## Your assignment
Look through the entries for the string "menu" and copy every line where it shows up.

Dataset items:

- Opening Delimiter -

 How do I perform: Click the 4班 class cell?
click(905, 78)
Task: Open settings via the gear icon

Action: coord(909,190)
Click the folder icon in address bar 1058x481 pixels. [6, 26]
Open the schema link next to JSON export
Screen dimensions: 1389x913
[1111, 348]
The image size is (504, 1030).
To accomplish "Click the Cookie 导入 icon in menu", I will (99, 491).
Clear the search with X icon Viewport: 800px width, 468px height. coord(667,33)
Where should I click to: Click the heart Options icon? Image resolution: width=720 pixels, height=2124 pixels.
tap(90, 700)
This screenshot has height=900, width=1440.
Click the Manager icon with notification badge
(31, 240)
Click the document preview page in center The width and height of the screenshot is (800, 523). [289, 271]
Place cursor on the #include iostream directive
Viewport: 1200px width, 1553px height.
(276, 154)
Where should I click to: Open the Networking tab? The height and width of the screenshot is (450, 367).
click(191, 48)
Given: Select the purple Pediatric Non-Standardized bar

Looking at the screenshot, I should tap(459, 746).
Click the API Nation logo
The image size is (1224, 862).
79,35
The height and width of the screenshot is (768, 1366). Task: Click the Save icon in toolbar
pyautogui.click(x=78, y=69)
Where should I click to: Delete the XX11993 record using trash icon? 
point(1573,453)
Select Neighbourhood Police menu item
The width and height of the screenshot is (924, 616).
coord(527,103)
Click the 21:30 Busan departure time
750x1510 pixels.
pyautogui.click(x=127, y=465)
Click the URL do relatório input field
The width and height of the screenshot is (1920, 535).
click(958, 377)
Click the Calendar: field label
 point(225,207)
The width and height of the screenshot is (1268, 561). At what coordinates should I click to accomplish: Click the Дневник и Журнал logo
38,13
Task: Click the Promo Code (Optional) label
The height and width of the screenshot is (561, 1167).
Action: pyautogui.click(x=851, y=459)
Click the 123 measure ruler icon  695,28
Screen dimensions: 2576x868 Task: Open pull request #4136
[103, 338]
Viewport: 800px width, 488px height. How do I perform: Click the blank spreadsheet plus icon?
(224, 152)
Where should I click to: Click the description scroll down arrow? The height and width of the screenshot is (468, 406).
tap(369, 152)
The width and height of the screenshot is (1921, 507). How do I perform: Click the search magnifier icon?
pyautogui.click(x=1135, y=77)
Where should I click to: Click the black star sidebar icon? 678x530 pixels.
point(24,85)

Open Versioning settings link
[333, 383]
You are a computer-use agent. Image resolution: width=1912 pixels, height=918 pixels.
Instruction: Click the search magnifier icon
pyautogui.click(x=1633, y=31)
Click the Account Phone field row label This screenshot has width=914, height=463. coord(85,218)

- Closing Delimiter -

## Task solution
To accomplish "Click the Cookie 导入 icon in menu", I will (99, 491).
Select Neighbourhood Police menu item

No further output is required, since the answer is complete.